Heretic: lowest median but highest variance at 0.886. A few prompts are heavily affected while most barely move. Consistent with editing fewer tensors at higher intensity.

Heretic’s own evaluation reported KL 0.2189, closely matching our measurement of 0.2106.

Summary

Metric	Base	Apostate	Huihui	Heretic
HarmBench ASR	31.0%	98.8%	98.2%	100.0%
MMLU	71.78	71.43	70.27	71.59
GSM8K	79.23	80.74	80.74	80.82
KL divergence	0.000	0.134	0.190	0.211
Tensors changed	0	55, 16.2%	57, 16.8%	37, 10.9%
Params changed	0	35.8%	36.8%	20.0%
Layers modified	0	27 of 28	28 of 28	19 of 28
Mean edit norm	0	1.63	1.85	2.33

Apostate

Orthogonal projection on o_proj and down_proj across 27 of 28 layers.
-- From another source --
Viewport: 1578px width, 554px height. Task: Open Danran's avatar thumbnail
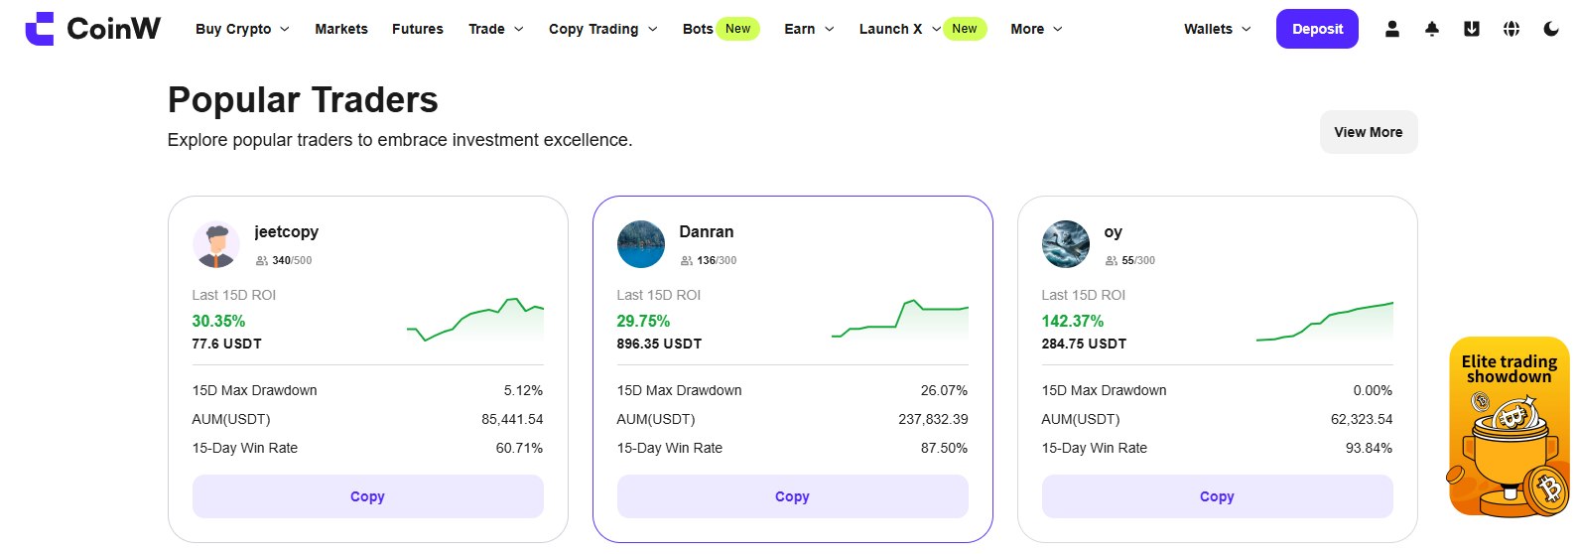(x=641, y=244)
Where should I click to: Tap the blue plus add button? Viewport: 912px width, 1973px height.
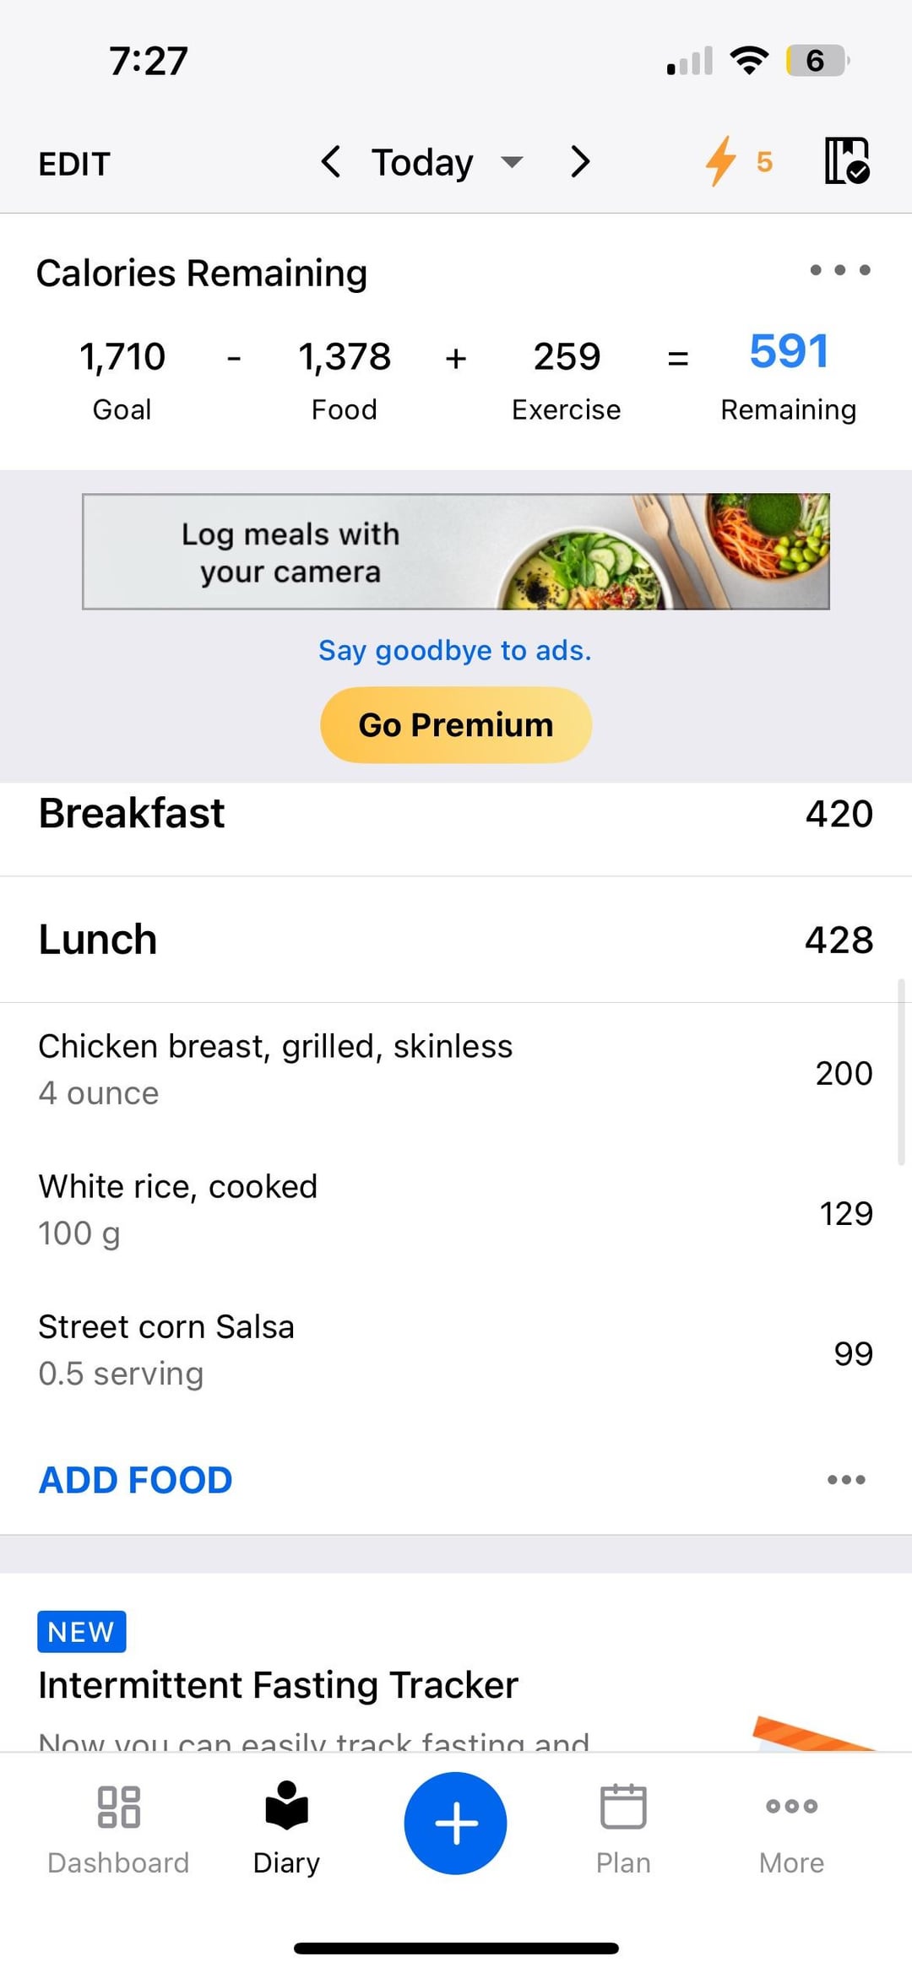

Skips layer 11. 98.8% ASR with zero regressions. GSM8K improved. TruthfulQA mc1 -5.9%, WinoGrande -2.3%, LAMBADA +4.8% perplexity.

Huihui

Same scope as Apostate but touches all 28 layers including layer 11. Slightly higher parameter density at 36.8%. More uniform edit distribution. Near-zero cosine similarity with Apostate edits despite targeting the same tensors. Different refusal direction entirely. 98.2% ASR with 7 persistent refusals. Takes the biggest capability hit of the three variants.

Heretic

Most surgical approach and most effective. Produced using Heretic v1.3.0. Only layers 9 to 27. Fewest tensors at 37, fewest parameters at 20%, but highest per-tensor intensity at 2.33 mean norm. No embedding edit. 100% ASR: complete safety removal with zero persistent refusals. Also retains the most capability. LAMBADA perplexity actually improves from 3.683 to 3.627.

Methodology

Capability: lm-evaluation-harness via vLLM v0.19.0, bf16 on RTX 5090 32GB. Two runs per model: loglikelihood + TruthfulQA with max_gen_toks=2048, then GSM8K. Base and Apostate used max_gen_toks=2048 for GSM8K. Huihui and Heretic used max_gen_toks=7168. This difference does not affect loglikelihood tasks and GSM8K scores are comparable across all variants at the achieved score range.
Safety: HarmBench 400 textual behaviours, max_tokens=6144, temperature=0.0, via vLLM v0.20.0. Keyword classification with LLM review of edge cases by GLM 5.1.
KL divergence: Full vocab first-token logits via model.generate(max_new_tokens=1, output_scores=true), matching Heretic evaluator methodology.
Weight analysis: Panel comparison, edit vectors, SVD, fingerprint, layer analysis, cross-technique correlation, and subspace alignment using Abliterlitics .
Hardware: RTX 5090 32GB for all Qwen 2.5 runs.

Disclaimer

These models have had safety alignment removed. They will comply with harmful requests, including generating content related to violence, illegal activities, and other harmful behaviours. Use responsibly and in accordance with applicable laws and regulations. The authors do not condone or encourage the use of these models for harmful purposes.

If you spot something that looks wrong and can be confirmed, I am happy to fix it.